Textures contemporaines au travers du miroir de l’archéologie
L’immobilité silencieuse des images d’Erieta Attali est l’illusion de l’intemporalité. « Cette illusion primale est sa quête et nous permet de percevoir l’architecture comme non fixée, occupant temporaire de la nature », souligne, l’architecte basé à New York, Carlos Brillembourg.
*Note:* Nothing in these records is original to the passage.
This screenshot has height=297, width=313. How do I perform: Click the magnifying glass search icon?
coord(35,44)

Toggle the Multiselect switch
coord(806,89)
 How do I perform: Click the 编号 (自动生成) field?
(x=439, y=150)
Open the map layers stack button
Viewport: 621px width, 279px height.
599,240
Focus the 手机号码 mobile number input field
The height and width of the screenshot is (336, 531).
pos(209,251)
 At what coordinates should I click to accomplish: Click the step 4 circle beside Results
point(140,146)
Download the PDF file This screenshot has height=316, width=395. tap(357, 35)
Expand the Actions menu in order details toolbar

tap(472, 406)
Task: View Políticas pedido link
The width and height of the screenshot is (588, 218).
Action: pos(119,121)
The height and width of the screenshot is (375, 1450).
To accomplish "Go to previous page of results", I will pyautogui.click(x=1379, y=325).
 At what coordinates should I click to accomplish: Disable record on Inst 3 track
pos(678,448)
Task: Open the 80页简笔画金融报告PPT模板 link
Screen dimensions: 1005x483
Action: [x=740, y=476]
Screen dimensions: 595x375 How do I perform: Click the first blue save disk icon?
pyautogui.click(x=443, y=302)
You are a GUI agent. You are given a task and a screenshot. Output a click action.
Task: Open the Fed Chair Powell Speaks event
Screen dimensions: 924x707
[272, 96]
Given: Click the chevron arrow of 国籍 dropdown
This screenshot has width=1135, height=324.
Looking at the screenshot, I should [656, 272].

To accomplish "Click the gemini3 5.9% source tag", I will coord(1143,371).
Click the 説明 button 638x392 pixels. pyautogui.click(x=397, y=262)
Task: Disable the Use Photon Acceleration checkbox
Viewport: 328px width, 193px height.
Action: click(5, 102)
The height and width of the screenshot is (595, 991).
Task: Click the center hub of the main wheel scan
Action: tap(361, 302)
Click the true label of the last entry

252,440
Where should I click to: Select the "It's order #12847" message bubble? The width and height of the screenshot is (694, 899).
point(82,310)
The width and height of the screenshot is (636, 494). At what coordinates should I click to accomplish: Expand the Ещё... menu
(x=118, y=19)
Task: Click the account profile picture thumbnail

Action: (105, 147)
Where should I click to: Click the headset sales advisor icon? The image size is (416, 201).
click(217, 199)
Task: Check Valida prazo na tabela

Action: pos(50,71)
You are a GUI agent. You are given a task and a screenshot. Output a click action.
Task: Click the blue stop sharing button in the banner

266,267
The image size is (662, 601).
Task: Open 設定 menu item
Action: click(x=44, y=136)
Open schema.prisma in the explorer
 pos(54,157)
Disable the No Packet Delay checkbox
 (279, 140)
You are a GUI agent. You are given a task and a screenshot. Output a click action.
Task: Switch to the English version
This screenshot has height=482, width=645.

Au cours des premières années de ma carrière, une partie de mon travail de photographe archéologique consistait à révéler des textures. Il s’agissait d’un processus essentiel, lié à l’identification scientifique et à la documentation appropriée des résultats. J’étais particulièrement obsédée par les peintures murales – sur les murs anciens et les surfaces architecturales des tombes notamment – ainsi que par les microsculptures et les objets en ivoire trouvés sous terre. J’essayais de révéler toutes les textures et les formes de ces minuscules artefacts, et ce n’était pas facile. Cette façon de travailler s’est transposée dans ma photographie d’architecture : le dévoilement des textures.
Les fragments archéologiques sont en effet des restes d’objets et de bâtiments du quotidien, dispersés sur le site mais fortement liés les uns aux autres. Cela fait partie du processus archéologique d’essayer de comprendre l’image complète que décrivent ces vestiges, et cela se fait en révélant leur relation avec le contexte.
Par conséquent, mon travail a commencé sur des sites archéologiques entiers où le tissu de liaison entre les fragments d’architecture érodés était le paysage lui-même. J’ai donc dû photographier également le paysage ; c’était inévitable.
Je me souviens d’une de mes commandes les plus importantes portant sur l’ensemble d’un chantier de fouilles : c’était à Knossos, en Crète. Cela revêt également une importance particulière pour moi en raison du timing. Cela a eu lieu immédiatement après mon premier séjour de cinq mois au Japon, où j’ai couvert l’architecture contemporaine en verre dans tout le pays. Le verre, perçu depuis un cadre très avant-gardiste jusqu’à un palais en pierre vieux de plus de trois mille ans, offrait un contraste intriguant et remettait en question mon outil conceptuel en tant que photographe. Il s’agissait en effet dans les deux cas de paysages avec des fragments d’architecture, mais dans des manifestations radicalement différentes.
L’échelle de la photographie archéologique varie du petit objet à la fresque souterraine, en passant par la documentation complète du site de fouilles. Si le petit format a développé mes qualités d’observation matérielle, c’est au cours de ma longue implication dans ce dernier type de projet photographique que j’ai constitué un vocabulaire visuel ; celui qui lit les structures comme des éléments d’un site ou d’un paysage.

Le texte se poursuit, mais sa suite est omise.